Sabika Shaikh’s family waiting to see her one last time

The coffin of Sabika Shaikh, 17, is carried during her funeral service in Stafford, Texas, on May, 20, 2018. Sabika was an exchange student from Pakistan. (AFP)
Updated 59 min 51 sec ago

Sabika Shaikh’s family waiting to see her one last time

  • The Punjab administration has announced a scholarship in the name of the Texas school shooting victim.
  • Sabika’s body will arrive in Pakistan on Wednesday morning. Her father says he was greatly moved to see how many people attended her funeral in Houston.

KARACHI: Abdul Aziz Shaikh, father of the Pakistani victim of the Texas school shooting, told Arab News on Monday that he would have to wait to see his daughter for the last time due to a delay in flights from the US.

“Sabika’s body was due to arrive in Karachi on Tuesday morning; however, due to a change in flight schedules, we will receive her at 4 a.m. on Wednesday,” he said.

“It’s really difficult but we have no option but to wait,” he continued, adding that officials at the Pakistan Consulate in Houston were striving to make the best possible arrangements for sending her body back to her home.

The 17-year-old Pakistani foreign exchange student, participating in the Kennedy-Lugar Youth Exchange and Study (YES) program in the US, was killed, along with nine others, when a teenage classmate opened fire on fellow students in the Santa Fe High School in Texas on Friday.

Sabika’s funeral prayers were offered at a local mosque in Houston after the noon prayer on Sunday.

“We thought she was only loved by her family. But the way people showed up at her funeral in Houston — and the way everyone condoled with us in Karachi — shows that she was loved by everyone," her father said.

Shaikh said he saw the video of the Houston funeral, pointing out that it was not only attended by Pakistani-Americans but people from all Muslim countries. Many of those who attended the ceremony, he added, belonged to other faiths. They were all mourning her untimely death, he said.

“All this shows people’s exemplary attachment to her. It makes us very proud.”

Rana Mashhood Khan, a minister in the Punjab administration who visited the bereaved family on Sunday evening, told Arab News that the provincial government was going to introduce a “Sabika Scholarship” that would be awarded to brilliant students from Punjab. This, he added, would help them study abroad in some of the best educational institutions around the world.

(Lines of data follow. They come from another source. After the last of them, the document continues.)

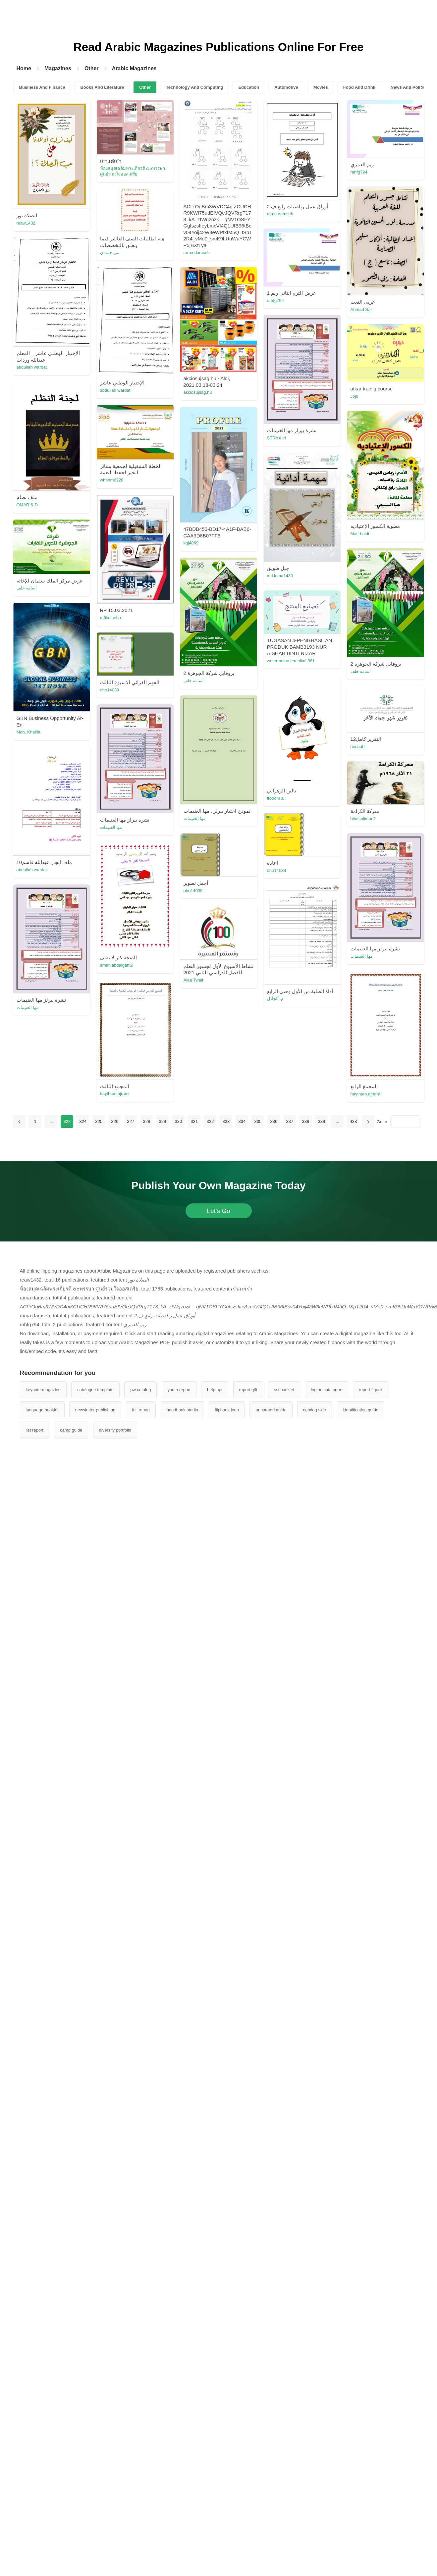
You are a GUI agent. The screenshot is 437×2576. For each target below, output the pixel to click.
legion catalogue (326, 1389)
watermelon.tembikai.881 (291, 660)
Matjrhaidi (360, 533)
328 (146, 1121)
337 (290, 1121)
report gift (248, 1389)
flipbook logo (227, 1409)
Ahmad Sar (361, 309)
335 (258, 1121)
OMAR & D (27, 504)
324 (83, 1121)
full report (141, 1409)
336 (274, 1121)
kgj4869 (191, 542)
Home (24, 68)
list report (34, 1430)
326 (115, 1121)
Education (248, 87)
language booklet (42, 1409)
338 (305, 1121)
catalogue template (95, 1389)
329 (162, 1121)
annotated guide (270, 1409)
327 (131, 1121)
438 (353, 1121)
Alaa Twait (193, 980)
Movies (320, 87)
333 (226, 1121)
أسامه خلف (27, 587)
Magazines (57, 68)
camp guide (71, 1430)
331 (194, 1121)
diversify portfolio (115, 1430)
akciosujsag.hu (198, 392)
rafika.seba (110, 617)
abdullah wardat (32, 367)
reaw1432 (26, 223)
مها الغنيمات (195, 818)
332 (210, 1121)
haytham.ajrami (365, 1093)
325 (99, 1121)
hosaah (358, 746)
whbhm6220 (112, 480)
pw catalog (140, 1389)
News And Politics (409, 87)
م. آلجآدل (275, 998)
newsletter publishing (95, 1409)
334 (242, 1121)
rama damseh (197, 252)
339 (321, 1121)
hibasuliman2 (363, 818)
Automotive (286, 87)
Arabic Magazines (134, 68)
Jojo (354, 396)
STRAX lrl (276, 437)
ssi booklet (284, 1389)
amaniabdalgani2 (116, 965)
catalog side (314, 1409)
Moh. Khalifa (28, 732)
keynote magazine (43, 1389)
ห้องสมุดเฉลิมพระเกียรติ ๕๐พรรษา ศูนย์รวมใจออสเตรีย (132, 171)
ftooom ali (276, 798)
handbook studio (182, 1409)
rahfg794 (359, 172)
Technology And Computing (194, 87)
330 (178, 1121)
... (51, 1121)
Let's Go (218, 1210)
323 (67, 1121)
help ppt (214, 1389)
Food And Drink (359, 87)
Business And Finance (42, 87)
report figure (370, 1389)
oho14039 (109, 689)
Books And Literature (102, 87)
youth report (179, 1389)
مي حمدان (110, 252)
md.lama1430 (280, 575)
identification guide (360, 1409)
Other (91, 68)
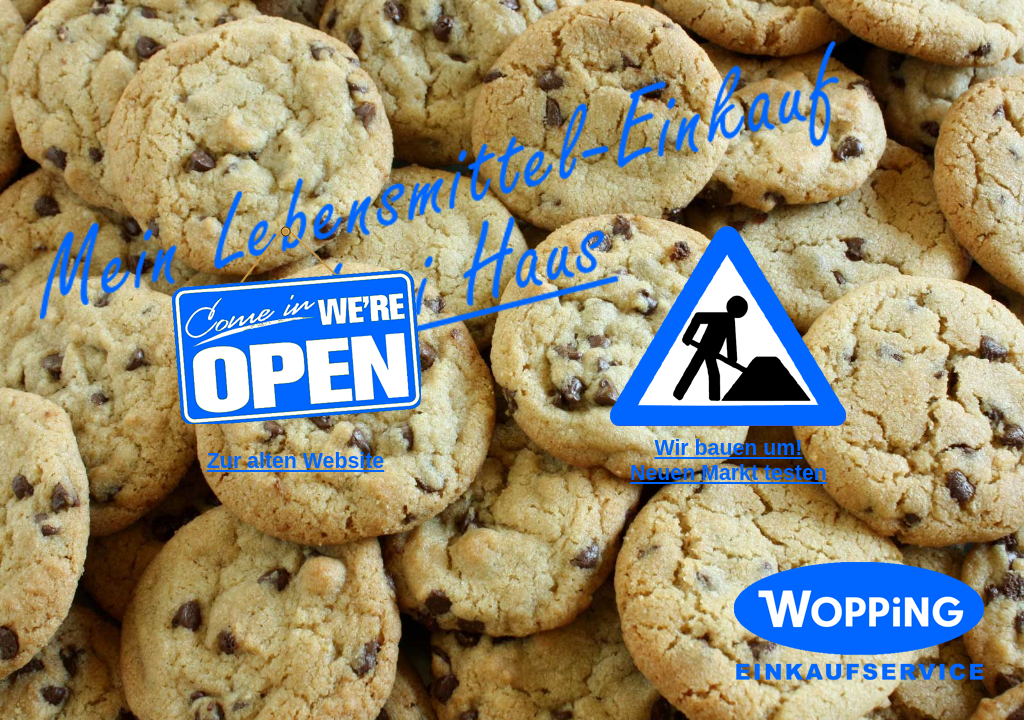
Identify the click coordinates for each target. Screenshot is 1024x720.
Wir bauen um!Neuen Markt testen (728, 460)
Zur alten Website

“I met the family and conveyed a special message from Punjab Chief Minister Shahbaz Sharif. We wanted them to know that we will institute a scholarship in the name of their talented daughter for young and bright students in our province,” Khan said.

Shaikh seemed happy to hear the announcement. “I’m glad that the name of my daughter will be associated with a scholarship that will benefit our students.”

He also said that a Karachi-based industrialist, Ishtiaq Baig, had also promised to introduce a scholarship in Sabika’s name. “She is making us all very proud. I wish I could see her alive with so many accomplishments.”

On Sunday, Prime Minister Shahid Khaqan Abbasi also visited Shaikh’s residence to condole with the family.

Expressing deep grief and sorrow, the prime minister described Sabika as a talented Pakistani student, adding that the whole nation was mourning her death. The Pakistani premier also pointed out that extremist tendencies were not just a problem in one country or region, but that they were an international one.

Earlier, in an interview with Arab News, Shaikh had revealed that his daughter wanted to be a diplomat and improve the image of her country.

“Sabika wanted to sit the Central Superior Services (CSS) exams and join the Foreign Service of Pakistan. She thought that Pakistan was a great country, but that it had an image problem.”

“At one point, she told me that she wanted to be like Maleeha Lodhi and Tasneem Aslam,” Shaikh had said. “Her desire was to improve the image of Pakistan abroad.”